1) Teach your students to read complex sources critically.

This is clearly not an easy task, but it is just as clear that it is an important one. Teaching students the value of proper research, the way that an in-depth understanding of someone else’s work can naturally lead to their own scholarly contributions, is one of the most critical jobs of a college teacher, applicable in nearly every discipline. If students know how to better read other people’s work, they will be more likely to have something substantive to say in response, rather than cherry-picking quotations to pad out their papers.

2) Teach your students good source selection.

This involves distinctions between types of sources, as well as getting students to understand how to cite a source properly. Don’t assume that they know how—or, as importantly, why—to create a works cited page.

3) Teach your students how to properly summarize sources.

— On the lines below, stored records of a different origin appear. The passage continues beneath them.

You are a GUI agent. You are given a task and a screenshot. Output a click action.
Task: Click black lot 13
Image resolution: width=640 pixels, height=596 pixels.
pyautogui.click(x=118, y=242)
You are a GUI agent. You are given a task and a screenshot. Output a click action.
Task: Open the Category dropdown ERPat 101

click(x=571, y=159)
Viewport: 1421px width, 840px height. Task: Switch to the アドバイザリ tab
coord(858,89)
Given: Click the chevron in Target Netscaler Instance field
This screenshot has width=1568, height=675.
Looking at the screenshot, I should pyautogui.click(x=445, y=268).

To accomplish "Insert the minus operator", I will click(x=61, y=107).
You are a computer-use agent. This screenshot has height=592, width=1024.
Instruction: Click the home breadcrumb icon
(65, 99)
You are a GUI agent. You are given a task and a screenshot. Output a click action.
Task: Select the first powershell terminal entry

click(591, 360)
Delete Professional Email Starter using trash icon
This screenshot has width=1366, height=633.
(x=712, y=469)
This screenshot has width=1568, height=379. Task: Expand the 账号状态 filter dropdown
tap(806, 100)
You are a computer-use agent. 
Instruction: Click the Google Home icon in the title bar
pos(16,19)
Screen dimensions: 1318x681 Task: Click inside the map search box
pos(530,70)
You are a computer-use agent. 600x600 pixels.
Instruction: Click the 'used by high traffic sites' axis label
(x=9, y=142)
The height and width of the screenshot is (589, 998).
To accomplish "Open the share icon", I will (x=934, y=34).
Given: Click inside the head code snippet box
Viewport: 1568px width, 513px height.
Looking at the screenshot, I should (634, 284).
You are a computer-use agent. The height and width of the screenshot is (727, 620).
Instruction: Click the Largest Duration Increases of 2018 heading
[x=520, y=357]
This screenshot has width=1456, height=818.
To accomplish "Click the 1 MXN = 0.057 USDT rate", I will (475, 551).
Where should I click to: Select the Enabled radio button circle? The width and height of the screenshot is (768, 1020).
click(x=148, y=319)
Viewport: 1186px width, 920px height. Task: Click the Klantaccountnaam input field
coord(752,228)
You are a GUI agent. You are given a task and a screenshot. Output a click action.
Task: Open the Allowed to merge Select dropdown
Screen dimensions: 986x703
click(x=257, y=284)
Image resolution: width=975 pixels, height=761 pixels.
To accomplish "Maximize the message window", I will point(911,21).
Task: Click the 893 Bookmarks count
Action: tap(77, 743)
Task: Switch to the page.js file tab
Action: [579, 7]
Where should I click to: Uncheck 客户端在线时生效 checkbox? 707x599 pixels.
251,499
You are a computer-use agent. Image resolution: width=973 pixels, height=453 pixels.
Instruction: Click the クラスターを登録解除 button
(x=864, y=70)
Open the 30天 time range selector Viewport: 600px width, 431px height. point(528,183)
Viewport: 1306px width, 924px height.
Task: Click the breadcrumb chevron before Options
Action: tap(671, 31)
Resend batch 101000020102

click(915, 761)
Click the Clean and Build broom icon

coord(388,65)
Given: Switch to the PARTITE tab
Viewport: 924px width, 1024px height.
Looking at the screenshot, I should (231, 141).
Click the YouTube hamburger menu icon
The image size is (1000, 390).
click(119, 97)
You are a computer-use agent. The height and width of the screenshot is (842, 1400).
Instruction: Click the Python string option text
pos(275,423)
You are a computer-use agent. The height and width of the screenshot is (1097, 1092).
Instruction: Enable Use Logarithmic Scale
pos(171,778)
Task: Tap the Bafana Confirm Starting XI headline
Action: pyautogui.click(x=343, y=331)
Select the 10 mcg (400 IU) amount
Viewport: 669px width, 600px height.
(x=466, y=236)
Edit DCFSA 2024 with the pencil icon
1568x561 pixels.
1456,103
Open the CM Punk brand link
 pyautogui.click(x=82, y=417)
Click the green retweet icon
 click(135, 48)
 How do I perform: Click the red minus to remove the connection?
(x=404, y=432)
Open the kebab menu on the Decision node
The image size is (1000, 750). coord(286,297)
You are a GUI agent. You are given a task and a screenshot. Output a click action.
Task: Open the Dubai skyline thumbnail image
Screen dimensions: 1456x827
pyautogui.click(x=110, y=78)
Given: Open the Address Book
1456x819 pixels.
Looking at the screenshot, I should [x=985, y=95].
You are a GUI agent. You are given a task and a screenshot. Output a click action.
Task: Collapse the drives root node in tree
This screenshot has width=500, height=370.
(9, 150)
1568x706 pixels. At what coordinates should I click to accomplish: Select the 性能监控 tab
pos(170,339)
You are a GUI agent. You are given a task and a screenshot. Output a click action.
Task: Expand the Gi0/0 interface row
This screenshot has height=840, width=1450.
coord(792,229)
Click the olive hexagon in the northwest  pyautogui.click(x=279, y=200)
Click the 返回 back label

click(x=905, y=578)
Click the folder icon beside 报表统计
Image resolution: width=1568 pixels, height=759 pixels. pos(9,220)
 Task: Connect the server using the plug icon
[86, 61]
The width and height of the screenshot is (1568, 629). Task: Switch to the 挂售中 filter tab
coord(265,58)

Teaching students how to summarize may help reduce plagiarism by showing students the right way to use sources. What’s more, training students in integrating other voices into their writing may lead to the students learning how to integrate other voices into their thinking. 94% of the citations analyzed by the Citation Project were at the sentence level, suggesting that putting an emphasis on summary may be a necessary step for teachers who want their students to engage more fully with the work of others.  -DG


Source: “Unraveling the Citation Trail.” Project Information Literacy Smart Talk, no. 8, Sandra Jamieson and Rebecca Moore Howard, The Citation Project. 15 August 2011. Web. 29 August 2013.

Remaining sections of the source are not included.